We imbue the things in our life with our own spirit, and the things that we hold on to say a lot about who we are as people. Share on X

Mitigating Stress In Life Transitions

It is hard. It gives you a lot of dollops of compassion when you’re working with people like this because you understand what they’re going through. What inspires your mission to mitigate the stress inherent in the transitions we face? What was your inspiration for the name of your company, Organize Me?

First, I don’t like to be stressed.

I could lift a glass of wine to that.

I’m a very even-keeled person. My superpower is to be able to cross over your threshold and calm you down. I understand what you’re trying to achieve. I often will come to somebody and they’re like, “Should I show you around? Should I do this or that?” I say, “Wait. Let’s sit down for a minute.” Sometimes I hold their hands and say, “Why don’t we take a few deep breaths together, and then we can begin?” A physical touch from another person who sees you is the gift that I’m giving. Somebody who’s stressed out is to be seen, heard, and understood. Those are very important qualities that we can, as individuals, share with another person.

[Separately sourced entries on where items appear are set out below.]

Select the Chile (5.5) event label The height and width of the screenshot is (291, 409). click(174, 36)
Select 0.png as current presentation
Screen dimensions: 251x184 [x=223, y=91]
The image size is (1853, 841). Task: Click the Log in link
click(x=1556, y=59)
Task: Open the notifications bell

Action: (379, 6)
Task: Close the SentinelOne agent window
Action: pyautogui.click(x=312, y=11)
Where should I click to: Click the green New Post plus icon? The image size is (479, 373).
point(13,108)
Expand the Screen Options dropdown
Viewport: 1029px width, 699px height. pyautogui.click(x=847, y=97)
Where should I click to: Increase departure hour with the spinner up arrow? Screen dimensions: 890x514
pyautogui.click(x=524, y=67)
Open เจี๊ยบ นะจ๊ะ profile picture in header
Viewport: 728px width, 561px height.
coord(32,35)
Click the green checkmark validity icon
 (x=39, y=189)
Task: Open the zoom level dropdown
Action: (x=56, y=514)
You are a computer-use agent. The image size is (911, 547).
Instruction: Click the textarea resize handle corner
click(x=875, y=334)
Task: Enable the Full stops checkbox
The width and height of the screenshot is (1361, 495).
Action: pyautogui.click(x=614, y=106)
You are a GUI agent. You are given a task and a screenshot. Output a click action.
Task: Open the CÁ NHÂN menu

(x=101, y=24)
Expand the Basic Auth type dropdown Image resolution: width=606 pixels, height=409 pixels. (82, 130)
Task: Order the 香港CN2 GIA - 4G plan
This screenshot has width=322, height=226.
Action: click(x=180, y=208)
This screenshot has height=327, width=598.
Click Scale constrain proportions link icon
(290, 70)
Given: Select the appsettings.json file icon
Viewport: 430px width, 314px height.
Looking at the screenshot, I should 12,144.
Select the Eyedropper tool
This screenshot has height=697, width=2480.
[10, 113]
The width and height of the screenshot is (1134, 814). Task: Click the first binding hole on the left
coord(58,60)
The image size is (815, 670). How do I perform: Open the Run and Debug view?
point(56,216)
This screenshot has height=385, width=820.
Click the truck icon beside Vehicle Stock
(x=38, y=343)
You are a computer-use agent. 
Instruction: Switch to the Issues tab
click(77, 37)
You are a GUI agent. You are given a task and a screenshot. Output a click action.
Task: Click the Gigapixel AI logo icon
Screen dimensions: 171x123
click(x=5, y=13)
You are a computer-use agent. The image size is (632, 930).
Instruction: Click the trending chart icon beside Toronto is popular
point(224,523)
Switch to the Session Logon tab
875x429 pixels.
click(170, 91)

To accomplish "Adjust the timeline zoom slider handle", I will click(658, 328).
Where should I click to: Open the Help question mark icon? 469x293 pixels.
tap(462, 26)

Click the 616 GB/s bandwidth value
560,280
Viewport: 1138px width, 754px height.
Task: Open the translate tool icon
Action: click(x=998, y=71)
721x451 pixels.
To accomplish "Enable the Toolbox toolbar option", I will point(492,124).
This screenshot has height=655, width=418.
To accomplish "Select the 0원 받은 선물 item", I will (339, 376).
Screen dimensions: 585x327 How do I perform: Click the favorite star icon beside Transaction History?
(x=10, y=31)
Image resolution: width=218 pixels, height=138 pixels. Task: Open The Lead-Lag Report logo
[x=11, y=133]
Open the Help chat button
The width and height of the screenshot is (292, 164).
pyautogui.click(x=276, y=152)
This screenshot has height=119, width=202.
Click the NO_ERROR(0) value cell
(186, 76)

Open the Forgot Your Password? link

In this world, it’s in short supply, which makes someone like you even more precious. With so many people, it’s like they see each other as just a transaction. They don’t see the person behind what’s going on. You see it all the time. You call customer service and they’ve got a script. You’re going through something and they don’t care. It’s just that they want you to tell the company that they did a good job but they didn’t relate to what you were trying to say to them. It was a checklist. Why did you decide to transition your business from a solo operation? Are you growing?

I have to explain. The reason why the company is called Organized Me is that when people found out that I was helping people and organizing them, they would say, “I wish I had somebody who could organize me.” I heard it over and over again and I thought, “That’s the right name for this company.” In the beginning, I was just an organizer. People would tell me sometimes, “You’re more than just an organizer. It’s beyond that.” I couldn’t quite connect that to my personal view of what I was doing.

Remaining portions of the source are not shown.